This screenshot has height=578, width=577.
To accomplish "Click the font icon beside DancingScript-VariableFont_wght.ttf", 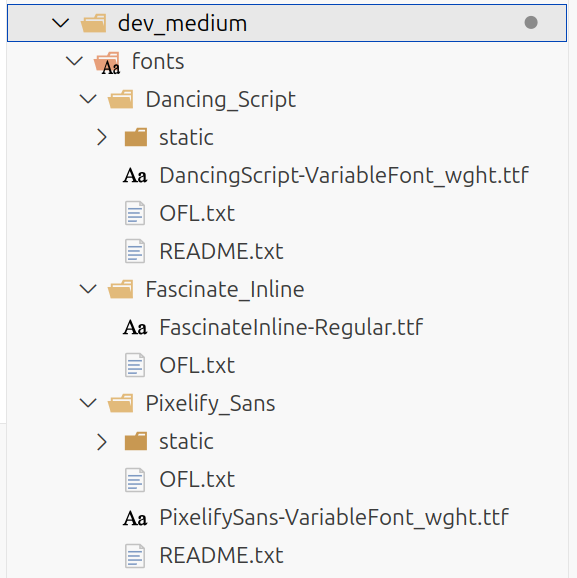I will (x=135, y=175).
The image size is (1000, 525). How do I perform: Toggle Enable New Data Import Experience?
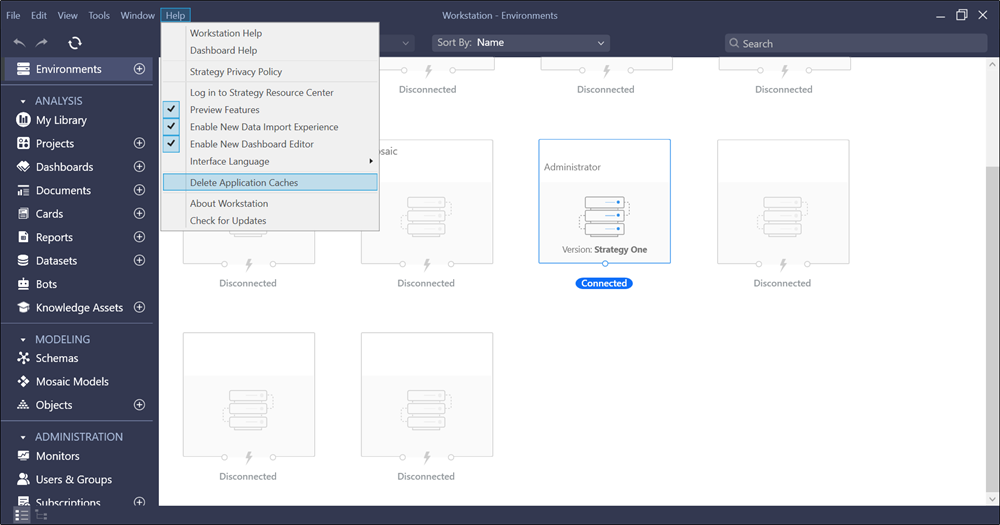pyautogui.click(x=263, y=127)
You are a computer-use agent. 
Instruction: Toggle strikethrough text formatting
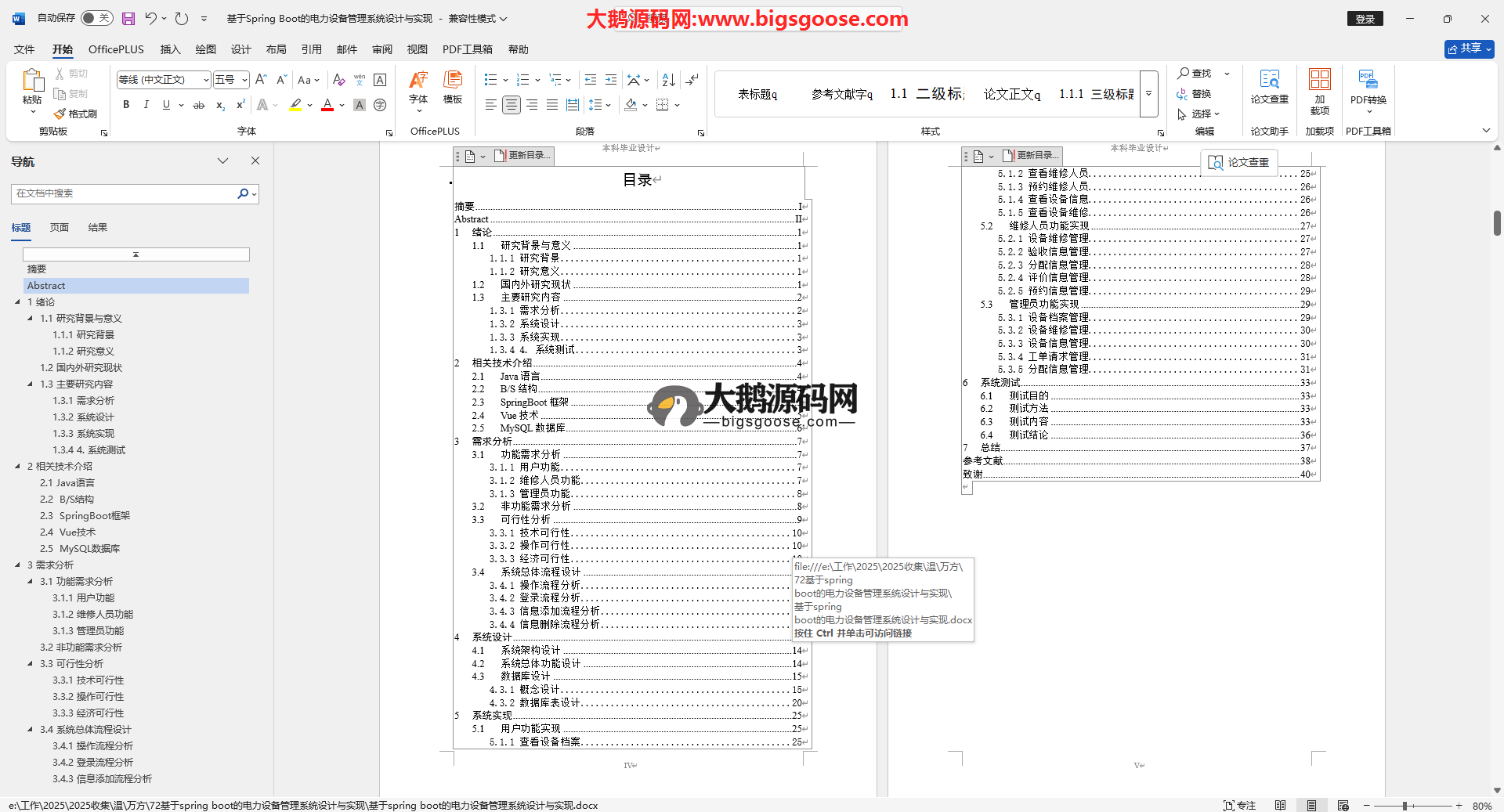point(199,105)
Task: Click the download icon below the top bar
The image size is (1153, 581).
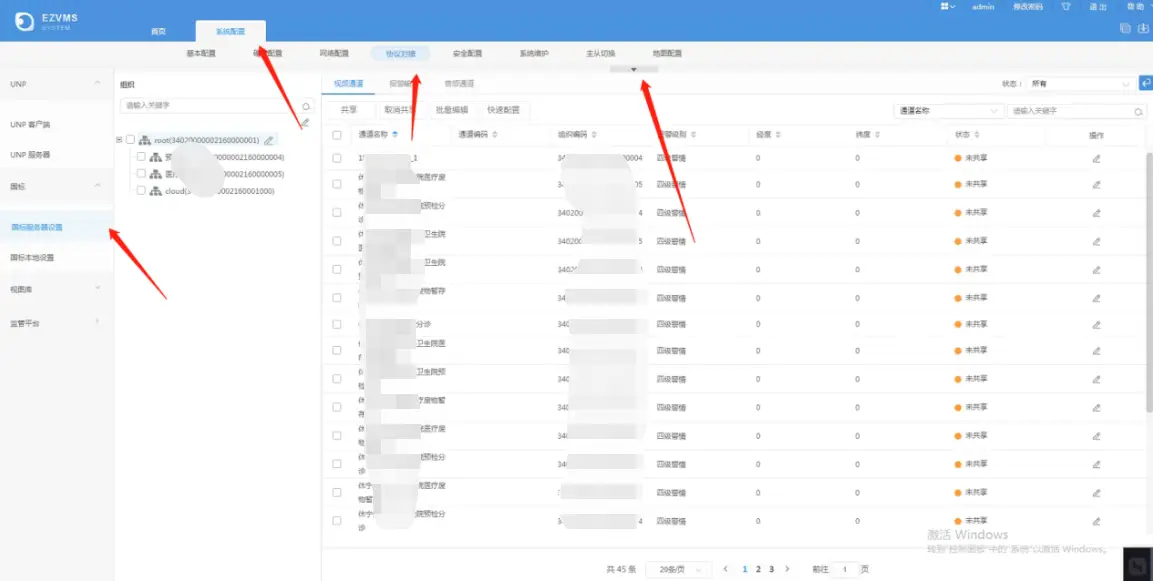Action: [x=1142, y=28]
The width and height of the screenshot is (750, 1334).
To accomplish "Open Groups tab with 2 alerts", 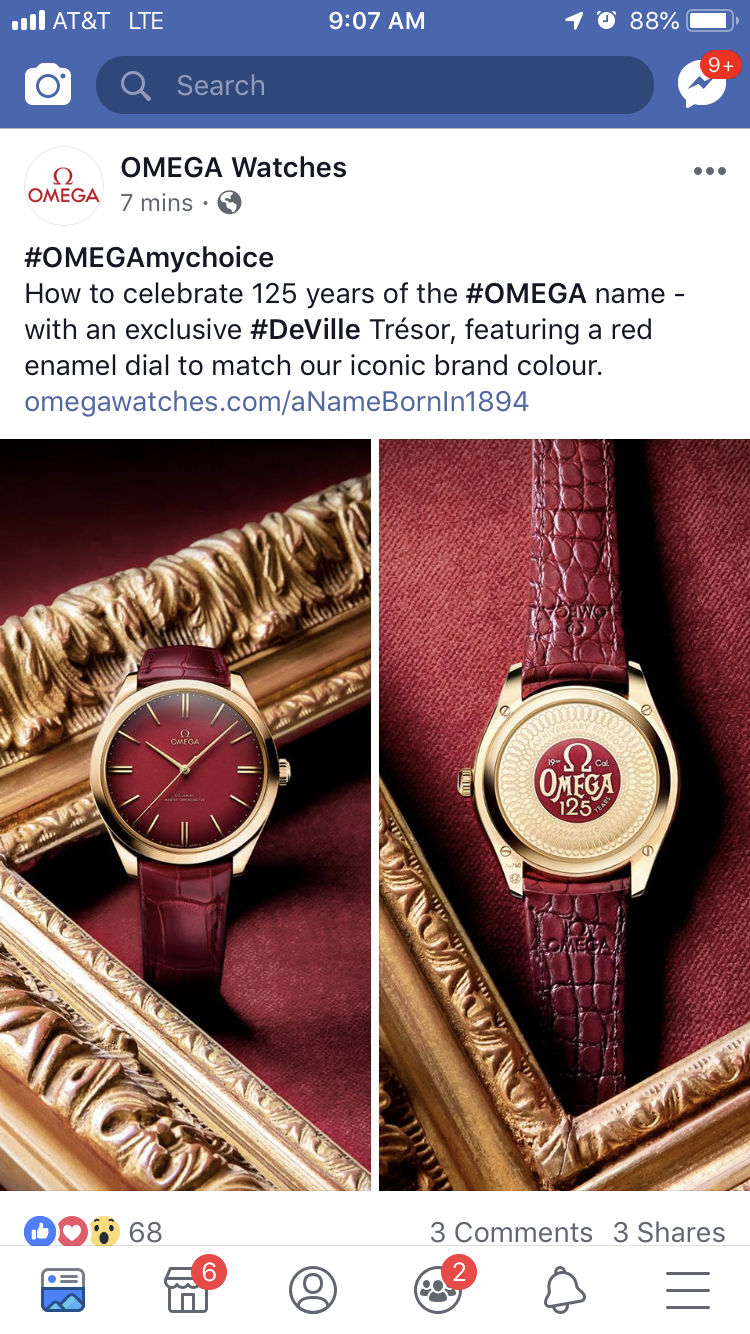I will tap(438, 1290).

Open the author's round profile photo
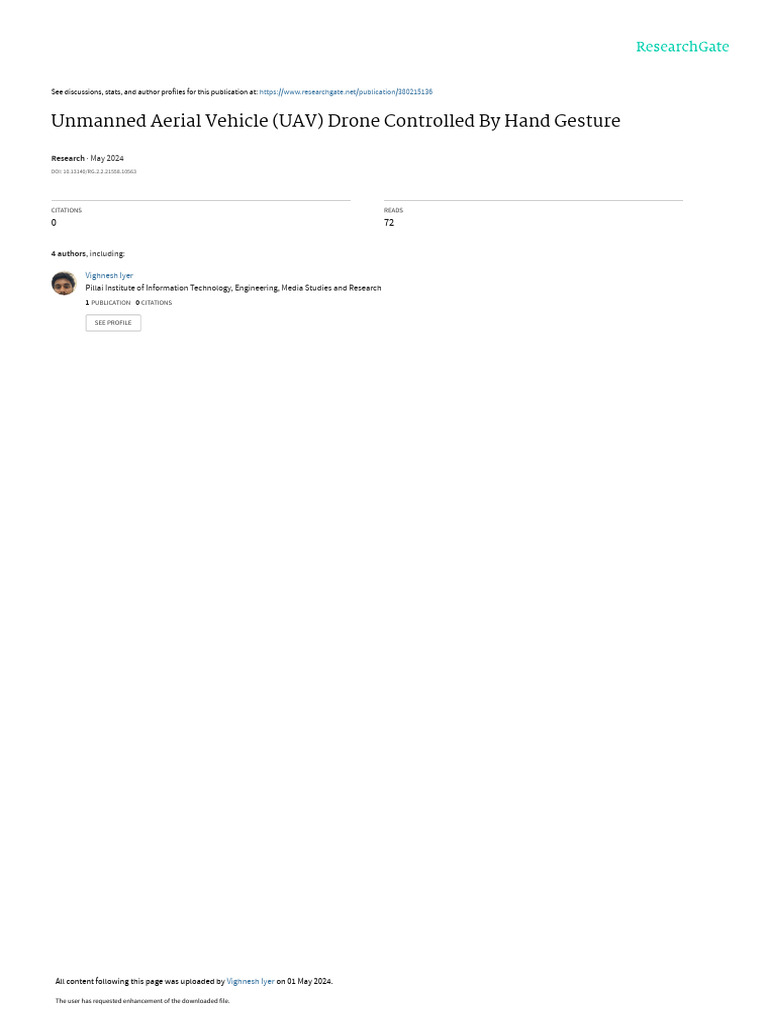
########
- **What the task requires**:
How many lines in the data above contain the string "Toggle", with uppercase and lowercase treated as different? Reply with the number alone.

- **Exercise answer**:
2